31/07/2026
31 DE JULIO DE 1926: CENTENARIO DE LA SUSPENSIÓN DE CULTOS E INICIO DE LA CRISTIADA EN MÉXICO
Hacia 1926 el presidente Plutarco Elías Calles promulga la llamada “Ley Calles” que será el principal detonador de la lucha armada (curiosamente aunque Calles consideraba fanáticos a los cristeros el acudía con un curandero llamado el Niño Fidencio de Espinazo, Nuevo León a que le curara sus males), entre sus artículos anticlericales prohíbe que extranjeros ejerzan el ministerio religiosos en el país, se castiga con arresto y multa la celebración de actos religiosos fuera del templo y a las personas que fuera del templo usen algún tipo de uniforme o distintivo religioso (especialmente este articulo aunque la ley Calles fue derogada hace mucho, este punto aun hoy se sigue observando en muchos lugares de la república donde casi nunca se ve sacerdotes vestidos con sotana o alguna clase de habito, esto también provoco que en aquella época muchas religiosas abandonaran el país y que otros grupos de religiosas se negaran a entrar en el mismo) y se castiga con prisión a quien destruya o dañe los templos (este último artículo no siempre se cumplió o mejor dicho no se cumplió, pues en muchos estados se acabó con la gran parte del acervo artístico de las iglesias). El presidente Calles ordeno a todos los gobernadores de los Estados la aplicación estricta de esta ley, con esto en muchos estados se comenzó a legislar el número de sacerdotes autorizados en Durango se autoriza a 25 sacerdotes para 500,000 fieles, en San Luis Potosí, 10 para 92,000, en Aguascalientes 1 por cada 50, 000 fieles y en estados como Tabasco en el que la persecución fue una de las más crueles, además de esto se pedía que para ser sacerdotes se debía ser tabasqueño de nacimiento, haber cursado todos los estudios en escuelas oficiales, ser mayores de 40 años, de buenos antecedentes y moralidad y estar casado, requisitos que eran difíciles de completar especialmente el último.

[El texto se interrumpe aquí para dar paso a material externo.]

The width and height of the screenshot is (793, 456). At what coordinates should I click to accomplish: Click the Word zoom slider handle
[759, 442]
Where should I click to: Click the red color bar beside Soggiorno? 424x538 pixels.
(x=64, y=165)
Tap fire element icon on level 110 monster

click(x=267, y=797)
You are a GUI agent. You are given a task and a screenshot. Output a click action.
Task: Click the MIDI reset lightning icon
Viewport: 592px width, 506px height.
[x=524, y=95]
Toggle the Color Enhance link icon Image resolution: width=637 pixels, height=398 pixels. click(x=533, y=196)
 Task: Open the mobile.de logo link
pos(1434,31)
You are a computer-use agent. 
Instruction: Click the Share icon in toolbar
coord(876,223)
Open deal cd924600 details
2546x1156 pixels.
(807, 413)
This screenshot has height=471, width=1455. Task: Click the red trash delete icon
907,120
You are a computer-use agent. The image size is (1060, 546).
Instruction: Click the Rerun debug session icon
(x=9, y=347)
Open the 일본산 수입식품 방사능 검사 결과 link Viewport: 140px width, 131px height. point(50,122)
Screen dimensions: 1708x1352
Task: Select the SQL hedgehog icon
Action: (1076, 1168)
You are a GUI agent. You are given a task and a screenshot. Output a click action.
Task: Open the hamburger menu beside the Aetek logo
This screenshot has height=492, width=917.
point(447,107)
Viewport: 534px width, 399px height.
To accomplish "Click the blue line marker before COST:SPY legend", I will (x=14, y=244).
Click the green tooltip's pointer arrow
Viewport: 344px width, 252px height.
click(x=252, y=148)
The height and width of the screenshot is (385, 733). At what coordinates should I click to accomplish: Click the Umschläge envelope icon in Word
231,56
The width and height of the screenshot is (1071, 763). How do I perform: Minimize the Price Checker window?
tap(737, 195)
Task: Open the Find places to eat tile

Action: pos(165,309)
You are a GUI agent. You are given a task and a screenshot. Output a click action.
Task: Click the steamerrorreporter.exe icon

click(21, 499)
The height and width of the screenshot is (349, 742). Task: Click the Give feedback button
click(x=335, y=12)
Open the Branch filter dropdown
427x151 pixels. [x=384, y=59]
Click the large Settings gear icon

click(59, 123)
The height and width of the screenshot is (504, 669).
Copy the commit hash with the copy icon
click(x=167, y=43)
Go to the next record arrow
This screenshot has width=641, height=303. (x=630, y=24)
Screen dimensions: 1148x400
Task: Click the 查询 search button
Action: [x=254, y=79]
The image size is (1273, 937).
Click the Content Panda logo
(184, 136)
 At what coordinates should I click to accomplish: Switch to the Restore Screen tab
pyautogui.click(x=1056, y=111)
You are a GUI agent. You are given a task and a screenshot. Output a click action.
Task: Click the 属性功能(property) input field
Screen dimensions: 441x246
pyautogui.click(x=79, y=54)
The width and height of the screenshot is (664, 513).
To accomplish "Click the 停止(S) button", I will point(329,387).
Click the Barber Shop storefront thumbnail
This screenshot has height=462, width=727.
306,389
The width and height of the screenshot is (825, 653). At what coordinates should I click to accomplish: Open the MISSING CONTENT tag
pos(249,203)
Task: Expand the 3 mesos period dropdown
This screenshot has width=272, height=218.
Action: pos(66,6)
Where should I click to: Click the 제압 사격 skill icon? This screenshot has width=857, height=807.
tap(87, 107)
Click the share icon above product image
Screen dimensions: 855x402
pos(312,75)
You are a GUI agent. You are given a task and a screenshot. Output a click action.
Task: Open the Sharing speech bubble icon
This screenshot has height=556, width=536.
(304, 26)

Debido a toda esta problemática el episcopado mexicano decidió que a partir del 31 de julio de ese año en los templos se suspendería todo culto público que exija la presencia del sacerdote. Dos días antes el 29 de julio en Puebla, muere el primer mártir, José García Farfán, por haber puesto en su tienda un letrero que decía ¡Viva Cristo, rey!, este sería el lema de todo el conflicto religiosos y el que tendrían en sus labios muchos mártires antes de morir, debido a esto es que se les puso a podo los “Cristeros” y que a esta etapa de la historia se le ha llamado “la Cristiada o Guerra Cristera” por ser también el grito de guerra de la fracción católica que reaccionó violentamente.